Title :
Kernel Power Flow Orientation Coefficients for Noise-Robust Speech Recognition
Author :
Gerazov, Branislav ; Ivanovski, Zoran
Author_Institution :
Fac. of Electr. Eng. & Inf. Technol., Univ. of Ss. Cyril & Methodius, Skopje, Macedonia
Abstract :
Noise-robustness has become a crucial parameter in Automatic Speech Recognition (ASR) systems today with their increased use in noise-filled real-world environments. One way to address this issue is to develop features that are innately noise-robust. The Kernel Power flow Orientation Coefficients (KPOCs) are a novel feature set based on spectro-temporal analysis that uses a bank of 2D kernels to extract the dominant orientation of the power flow at each point in the auditory spectrogram of the speech signal.
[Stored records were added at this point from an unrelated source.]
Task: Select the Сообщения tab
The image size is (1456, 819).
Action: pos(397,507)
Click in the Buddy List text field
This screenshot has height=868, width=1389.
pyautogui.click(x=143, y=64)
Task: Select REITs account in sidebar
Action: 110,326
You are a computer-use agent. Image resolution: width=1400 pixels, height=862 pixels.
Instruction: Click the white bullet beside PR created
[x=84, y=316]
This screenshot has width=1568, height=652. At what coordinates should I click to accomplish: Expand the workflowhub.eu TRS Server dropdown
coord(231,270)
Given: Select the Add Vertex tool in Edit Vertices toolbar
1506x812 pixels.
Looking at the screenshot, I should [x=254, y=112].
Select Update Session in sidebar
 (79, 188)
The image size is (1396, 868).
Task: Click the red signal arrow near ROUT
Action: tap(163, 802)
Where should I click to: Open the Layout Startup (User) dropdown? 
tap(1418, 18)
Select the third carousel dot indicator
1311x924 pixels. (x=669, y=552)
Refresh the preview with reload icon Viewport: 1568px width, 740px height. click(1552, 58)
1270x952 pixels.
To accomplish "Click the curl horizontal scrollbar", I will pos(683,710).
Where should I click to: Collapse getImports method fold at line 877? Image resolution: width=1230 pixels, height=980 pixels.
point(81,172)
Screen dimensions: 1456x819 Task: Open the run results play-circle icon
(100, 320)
The collection of dominant power flow orientation angles forms a novel representation of the speech signal named the Power flow Orientation Spectrogram (POS), which is innately resistant to the spectral masking introduced by the presence of noise and reverberation. This approach not only grants KPOC its noise robustness, but also keeps the number of output coefficients inherently small, thus eliminating the need of the feature dimensionality reduction otherwise necessary in the conventional the spectro-temporal approach. KPOCs performance has been evaluated on three experimental frameworks, and the results have shown that they outperform a number of well-known noise-robust features for average and low SNRs. The relative improvement in Word Recognition Accuracy (WRA) to the classic Mel Frequency Cepstral Coefficients (MFCCs) for the Aurora 2 task goes from 32% up to 190% for SNRs in the range from 10 down to - 5 dB. The experimental results also show that in clean training the performance of KPOC approaches that of the state-of-the-art noise-robust ASR frontends in all noise scenarios for small vocabulary ASR tasks.
Keywords :
feature extraction; load flow; operating system kernels; reverberation; speech intelligibility; speech recognition; Aurora 2 task; KPOC; MFCC; POS; WRA; auditory spectrogram; automatic speech recognition; dominant orientation; feature dimensionality reduction; feature set; kernel power flow orientation coefficients; mel frequency cepstral coefficients; noise-filled real-world environments; noise-robust features; noise-robust speech recognition; power flow orientation spectrogram; reverberation; spectral masking; spectrotemporal analysis; speech signal; word recognition accuracy; Feature extraction; Filter banks; Gabor filters; Kernel; Load flow; Spectrogram; Speech; 2D kernels; features; noise-robust; spectro-temporal; speech recognition;
Journal_Title :
Audio, Speech, and Language Processing, IEEE/ACM Transactions on
DOI :
10.1109/TASLP.2014.2384274